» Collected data
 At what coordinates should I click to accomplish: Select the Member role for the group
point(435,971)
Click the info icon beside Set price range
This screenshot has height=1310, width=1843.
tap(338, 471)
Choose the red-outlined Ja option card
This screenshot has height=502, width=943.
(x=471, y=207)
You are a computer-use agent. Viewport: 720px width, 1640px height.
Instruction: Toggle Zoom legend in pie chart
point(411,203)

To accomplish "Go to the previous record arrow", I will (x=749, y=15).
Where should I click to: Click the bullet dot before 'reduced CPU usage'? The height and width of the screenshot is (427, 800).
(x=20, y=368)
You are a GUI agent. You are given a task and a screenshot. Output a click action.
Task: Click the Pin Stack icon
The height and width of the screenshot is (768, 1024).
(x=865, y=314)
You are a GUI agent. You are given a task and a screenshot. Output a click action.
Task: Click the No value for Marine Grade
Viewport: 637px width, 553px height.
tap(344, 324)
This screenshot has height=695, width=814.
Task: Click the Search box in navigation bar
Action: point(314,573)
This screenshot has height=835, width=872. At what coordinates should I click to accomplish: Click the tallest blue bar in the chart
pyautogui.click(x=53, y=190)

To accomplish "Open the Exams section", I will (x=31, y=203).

» Directions for this task
Set the data above down again in full, exactly as it reads.

» Solution to the exercise
 At what coordinates should I click to accomplish: Select the Member role for the group
point(435,971)
Click the info icon beside Set price range
This screenshot has height=1310, width=1843.
tap(338, 471)
Choose the red-outlined Ja option card
This screenshot has height=502, width=943.
(x=471, y=207)
You are a computer-use agent. Viewport: 720px width, 1640px height.
Instruction: Toggle Zoom legend in pie chart
point(411,203)

To accomplish "Go to the previous record arrow", I will (x=749, y=15).
Where should I click to: Click the bullet dot before 'reduced CPU usage'? The height and width of the screenshot is (427, 800).
(x=20, y=368)
You are a GUI agent. You are given a task and a screenshot. Output a click action.
Task: Click the Pin Stack icon
The height and width of the screenshot is (768, 1024).
(x=865, y=314)
You are a GUI agent. You are given a task and a screenshot. Output a click action.
Task: Click the No value for Marine Grade
Viewport: 637px width, 553px height.
tap(344, 324)
This screenshot has height=695, width=814.
Task: Click the Search box in navigation bar
Action: point(314,573)
This screenshot has height=835, width=872. At what coordinates should I click to accomplish: Click the tallest blue bar in the chart
pyautogui.click(x=53, y=190)

To accomplish "Open the Exams section", I will (x=31, y=203).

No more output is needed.